Mid-State Bancshares
1026 East Grand Avenue
Arroyo Grande, California 93420

[September 8, 2003]

Ladies and Gentlemen:

        We have acted as tax advisors to Mid-State Bancshares ("Mid-State") in connection with the Agreement to Merge and Plan of Reorganization dated June 30, 2003 ("Merger Agreement") as set forth in the Form S-4 filed with the Securities and Exchange Commission dated September 8, 2003 ("S-4").

        The Merger Agreement provides, among other things, that Ojai Valley Bank ("Ojai") will merge with and into Mid-State Bank & Trust ("MSBT") under California law with MSBT being the surviving corporation; the shareholders of Ojai will be able to elect to receive either Mid-State common stock, cash, or a combination of Mid-State common stock and cash preceding the Effective Time of the transaction and pro-rated, if necessary so that 50 percent of the total consideration provided in the Merger will be in the form of Mid-State common stock and the other 50 percent in the form of cash. All capitalized terms, unless otherwise defined, have the meanings assigned to them in the Merger Agreement.

**Source excerpt:**
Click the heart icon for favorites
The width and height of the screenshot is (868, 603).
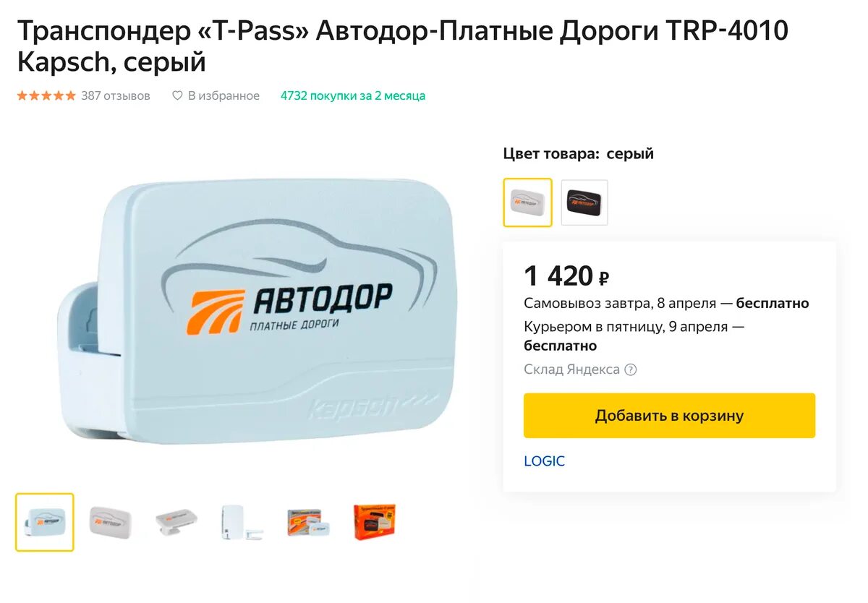(x=177, y=95)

**To be done:**
A. Reproduce the passage of the merger letter starting with "The Merger Agreement provides, among" and going on through "the Merger Agreement.", swapping "surviving corporation" for "continuing corporation".
B. According to the merger letter, on what date was the Merger Agreement made?

**Worked solutions:**
A.
The Merger Agreement provides, among other things, that Ojai Valley Bank ("Ojai") will merge with and into Mid-State Bank & Trust ("MSBT") under California law with MSBT being the continuing corporation; the shareholders of Ojai will be able to elect to receive either Mid-State common stock, cash, or a combination of Mid-State common stock and cash preceding the Effective Time of the transaction and pro-rated, if necessary so that 50 percent of the total consideration provided in the Merger will be in the form of Mid-State common stock and the other 50 percent in the form of cash. All capitalized terms, unless otherwise defined, have the meanings assigned to them in the Merger Agreement.

B. June 30, 2003.